Filings also show two sitting local lawmakers have agreed to pay fines for inadequate campaign finance reporting.
The Fair Political Practices Commission is scheduled to take up the staff-recommended settlements of all three cases next Thursday.
In the first matter, 2010 failed Bakersfield City Council hopeful Martin Bertram faces a $6,000 fine for using campaign money to defend himself against criminal charges of accessing the computer of then-Republican state Assembly candidate Ken Mettler and distributing what he found, including to The Californian.
He found emails indicating Mettler had recruited Shannon Holloway to run in the same 2010 32nd Assembly District GOP primary he was running in to create name confusion that would damage his main rival, Shannon Grove. Grove ultimately won the primary and general election.
Bertram told The Californian in October 2010 that he did what he did because voters had a right to know what Mettler was up to.
In September 2011, Bertram pleaded no contest in Kern County Superior Court to a misdemeanor charge of delaying an investigation and an infraction charge of unauthorized access to a computer. A misdemeanor charge of illegally taking campaign information was dismissed.
Bertram racked up legal fees, some of which were covered or advanced by Bertram campaign consulting firm Western Pacific Research, which still have not been repaid, according to the stipulation between Bertram and the FPPC. It says Bertram paid some of the legal fees directly from his campaign funds.
On or about Jan. 27 and May 9 of 2011, the FPPC says, Bertram spent campaign funds totaling $1,500 and $2,500, respectively, on the fees.
"Personal use of campaign funds is a serious violation of the Act because the prohibition against such personal use is the only thing separating campaign contributions from bribery," the FPPC agreement says.
The two violations carried a maximum penalty of $5,000 each. The FPPC says it cut Bertram a break in part because he agreed to an early settlement with the agency.
Campaign finance reports filed with the city of Bakersfield show that as of July 1 of this year, Bertram's 2010 council campaign still owed Western Pacific Research $58,354.
Bertram did not return a phone message left at his work Friday afternoon. Mettler said in a statement: "Candidates and professional consultants who consistently violate the law and the expectation of transparency in our political process deserve to have severe penalties imposed upon them."
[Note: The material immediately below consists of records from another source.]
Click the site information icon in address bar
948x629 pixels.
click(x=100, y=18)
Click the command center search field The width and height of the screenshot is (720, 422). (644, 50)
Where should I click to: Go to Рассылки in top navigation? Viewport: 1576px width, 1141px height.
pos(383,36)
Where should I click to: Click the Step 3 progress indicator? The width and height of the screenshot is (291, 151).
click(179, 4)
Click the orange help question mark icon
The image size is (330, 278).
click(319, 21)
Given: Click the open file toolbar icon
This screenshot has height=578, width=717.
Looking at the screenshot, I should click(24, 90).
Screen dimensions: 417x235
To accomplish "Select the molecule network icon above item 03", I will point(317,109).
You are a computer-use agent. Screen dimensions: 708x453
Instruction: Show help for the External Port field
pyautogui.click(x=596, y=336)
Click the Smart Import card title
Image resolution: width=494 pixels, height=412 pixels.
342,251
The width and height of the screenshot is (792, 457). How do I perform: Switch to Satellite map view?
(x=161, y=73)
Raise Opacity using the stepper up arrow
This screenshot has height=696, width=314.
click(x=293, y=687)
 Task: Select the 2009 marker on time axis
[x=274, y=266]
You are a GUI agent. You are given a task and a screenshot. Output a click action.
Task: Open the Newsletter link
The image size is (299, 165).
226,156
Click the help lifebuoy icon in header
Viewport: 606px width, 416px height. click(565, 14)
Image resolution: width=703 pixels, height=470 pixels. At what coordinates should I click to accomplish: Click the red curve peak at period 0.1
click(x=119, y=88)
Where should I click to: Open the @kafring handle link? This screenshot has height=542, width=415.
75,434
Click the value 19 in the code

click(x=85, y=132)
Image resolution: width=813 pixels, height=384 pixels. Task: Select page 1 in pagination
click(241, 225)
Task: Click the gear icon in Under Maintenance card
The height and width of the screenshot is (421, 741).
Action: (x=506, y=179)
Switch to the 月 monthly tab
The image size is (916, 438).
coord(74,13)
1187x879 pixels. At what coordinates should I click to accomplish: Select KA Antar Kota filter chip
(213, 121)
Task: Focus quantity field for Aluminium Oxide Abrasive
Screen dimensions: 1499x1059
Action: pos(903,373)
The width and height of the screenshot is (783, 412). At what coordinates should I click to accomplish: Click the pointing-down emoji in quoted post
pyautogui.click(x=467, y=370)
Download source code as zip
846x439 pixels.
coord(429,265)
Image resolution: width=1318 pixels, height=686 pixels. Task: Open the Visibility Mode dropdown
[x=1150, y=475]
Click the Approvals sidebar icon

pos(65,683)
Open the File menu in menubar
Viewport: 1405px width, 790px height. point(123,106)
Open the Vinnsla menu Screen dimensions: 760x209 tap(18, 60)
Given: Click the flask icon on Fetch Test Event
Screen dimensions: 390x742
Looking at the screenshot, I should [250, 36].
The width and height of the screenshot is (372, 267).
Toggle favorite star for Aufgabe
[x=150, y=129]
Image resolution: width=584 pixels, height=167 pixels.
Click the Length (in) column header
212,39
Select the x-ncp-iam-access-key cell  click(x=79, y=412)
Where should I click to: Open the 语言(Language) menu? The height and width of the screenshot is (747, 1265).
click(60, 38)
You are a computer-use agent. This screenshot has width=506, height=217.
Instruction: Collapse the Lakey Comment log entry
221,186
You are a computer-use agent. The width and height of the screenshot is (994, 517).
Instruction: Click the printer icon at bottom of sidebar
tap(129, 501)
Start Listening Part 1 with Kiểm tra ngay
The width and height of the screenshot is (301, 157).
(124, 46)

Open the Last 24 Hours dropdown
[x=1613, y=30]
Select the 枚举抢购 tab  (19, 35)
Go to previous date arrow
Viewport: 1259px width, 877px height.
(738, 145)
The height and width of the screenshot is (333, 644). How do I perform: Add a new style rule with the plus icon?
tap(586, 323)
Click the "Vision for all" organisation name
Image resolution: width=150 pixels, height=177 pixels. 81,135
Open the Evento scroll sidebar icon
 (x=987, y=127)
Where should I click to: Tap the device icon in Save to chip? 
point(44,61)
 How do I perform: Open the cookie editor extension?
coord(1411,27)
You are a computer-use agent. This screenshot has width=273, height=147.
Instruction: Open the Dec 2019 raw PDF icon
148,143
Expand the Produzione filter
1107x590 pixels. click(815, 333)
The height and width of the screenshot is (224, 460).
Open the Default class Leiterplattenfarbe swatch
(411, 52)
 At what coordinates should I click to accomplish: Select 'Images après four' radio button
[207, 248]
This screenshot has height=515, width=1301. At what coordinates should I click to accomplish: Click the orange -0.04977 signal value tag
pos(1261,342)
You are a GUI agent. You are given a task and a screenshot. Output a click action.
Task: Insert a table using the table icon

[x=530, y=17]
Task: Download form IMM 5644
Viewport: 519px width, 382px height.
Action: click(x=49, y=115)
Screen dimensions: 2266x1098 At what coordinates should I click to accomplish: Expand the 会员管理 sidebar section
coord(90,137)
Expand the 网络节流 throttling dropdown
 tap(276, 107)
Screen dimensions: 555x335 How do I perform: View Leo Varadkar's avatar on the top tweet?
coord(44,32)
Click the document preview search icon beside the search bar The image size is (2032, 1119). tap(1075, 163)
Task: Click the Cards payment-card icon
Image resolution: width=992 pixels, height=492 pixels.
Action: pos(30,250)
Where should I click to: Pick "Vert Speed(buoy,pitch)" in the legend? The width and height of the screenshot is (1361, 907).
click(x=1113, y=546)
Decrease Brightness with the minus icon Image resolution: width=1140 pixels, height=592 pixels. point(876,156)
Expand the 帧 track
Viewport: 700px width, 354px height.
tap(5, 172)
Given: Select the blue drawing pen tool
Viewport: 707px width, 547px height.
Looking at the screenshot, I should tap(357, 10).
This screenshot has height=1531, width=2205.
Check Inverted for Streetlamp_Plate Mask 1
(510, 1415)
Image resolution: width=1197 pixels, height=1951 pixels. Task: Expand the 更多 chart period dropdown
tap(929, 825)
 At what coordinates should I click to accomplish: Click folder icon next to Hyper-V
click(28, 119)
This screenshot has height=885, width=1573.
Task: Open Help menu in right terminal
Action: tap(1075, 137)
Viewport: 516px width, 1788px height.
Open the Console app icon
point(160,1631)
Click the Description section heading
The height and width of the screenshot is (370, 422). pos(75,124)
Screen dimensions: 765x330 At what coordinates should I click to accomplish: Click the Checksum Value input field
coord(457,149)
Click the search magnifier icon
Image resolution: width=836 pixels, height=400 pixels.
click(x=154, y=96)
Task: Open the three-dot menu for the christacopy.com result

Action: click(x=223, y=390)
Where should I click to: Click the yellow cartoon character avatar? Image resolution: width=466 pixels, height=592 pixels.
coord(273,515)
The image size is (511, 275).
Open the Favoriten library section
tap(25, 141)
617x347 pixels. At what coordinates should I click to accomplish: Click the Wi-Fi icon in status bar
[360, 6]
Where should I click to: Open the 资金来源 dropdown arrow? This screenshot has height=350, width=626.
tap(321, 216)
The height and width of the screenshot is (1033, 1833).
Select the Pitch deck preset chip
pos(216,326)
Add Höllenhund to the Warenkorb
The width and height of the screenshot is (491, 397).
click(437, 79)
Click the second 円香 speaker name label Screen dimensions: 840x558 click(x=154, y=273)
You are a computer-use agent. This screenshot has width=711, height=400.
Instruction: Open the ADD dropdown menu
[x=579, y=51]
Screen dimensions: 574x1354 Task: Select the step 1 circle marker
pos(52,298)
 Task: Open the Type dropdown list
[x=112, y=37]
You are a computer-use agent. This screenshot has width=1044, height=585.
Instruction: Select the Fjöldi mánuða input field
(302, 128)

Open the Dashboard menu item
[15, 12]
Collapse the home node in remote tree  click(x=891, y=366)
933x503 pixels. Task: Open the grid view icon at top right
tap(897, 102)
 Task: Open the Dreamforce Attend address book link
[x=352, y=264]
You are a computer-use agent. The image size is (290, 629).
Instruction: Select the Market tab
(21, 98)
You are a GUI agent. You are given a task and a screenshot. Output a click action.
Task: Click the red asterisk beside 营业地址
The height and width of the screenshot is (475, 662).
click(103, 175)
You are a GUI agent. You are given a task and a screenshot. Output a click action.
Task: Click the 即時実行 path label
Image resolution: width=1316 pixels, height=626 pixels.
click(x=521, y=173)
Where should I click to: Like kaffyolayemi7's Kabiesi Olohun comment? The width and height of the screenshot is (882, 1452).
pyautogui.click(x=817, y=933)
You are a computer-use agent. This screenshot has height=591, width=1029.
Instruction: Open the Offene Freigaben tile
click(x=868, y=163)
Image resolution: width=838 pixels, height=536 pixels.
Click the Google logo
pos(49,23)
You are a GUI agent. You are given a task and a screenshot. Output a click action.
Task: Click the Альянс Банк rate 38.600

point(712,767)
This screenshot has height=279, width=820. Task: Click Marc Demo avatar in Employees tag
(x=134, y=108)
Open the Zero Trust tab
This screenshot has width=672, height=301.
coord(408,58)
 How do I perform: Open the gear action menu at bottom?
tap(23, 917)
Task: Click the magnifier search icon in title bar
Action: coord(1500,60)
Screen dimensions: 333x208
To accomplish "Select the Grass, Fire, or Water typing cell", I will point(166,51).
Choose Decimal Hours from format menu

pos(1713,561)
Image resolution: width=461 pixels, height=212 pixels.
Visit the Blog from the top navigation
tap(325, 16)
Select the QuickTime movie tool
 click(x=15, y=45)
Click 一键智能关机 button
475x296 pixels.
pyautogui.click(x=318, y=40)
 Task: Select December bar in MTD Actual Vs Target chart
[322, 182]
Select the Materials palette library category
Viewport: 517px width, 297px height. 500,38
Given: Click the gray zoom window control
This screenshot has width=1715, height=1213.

Grove and Kern County Supervisor Zack Scrivner are facing FPPC fines, too.
Filings show Scrivner and his 2010 campaign treasurer Shawn Kelly have agreed to pay $4,750 for two violations: failing to report information about payments to subvendors totaling about $297,182 in original campaign statements filed between July 1, 2009, and Oct. 16, 2010; and failing to report accrued expenses totaling approximately $99,685 in statements filed for the period of Jan. 1-Sept. 30 of 2010.
Grove and campaign treasurer Karen Cain have agreed to pay $2,250 for failing to timely report subvendor information for payments totaling about $229,374 during the 2010 primary, FPPC documents say.
Grove said Friday she had reported paying a media group to buy advertising time for her but didn't specify which media outlets ultimately were paid. She said she now understands the rules better and filed amended reports.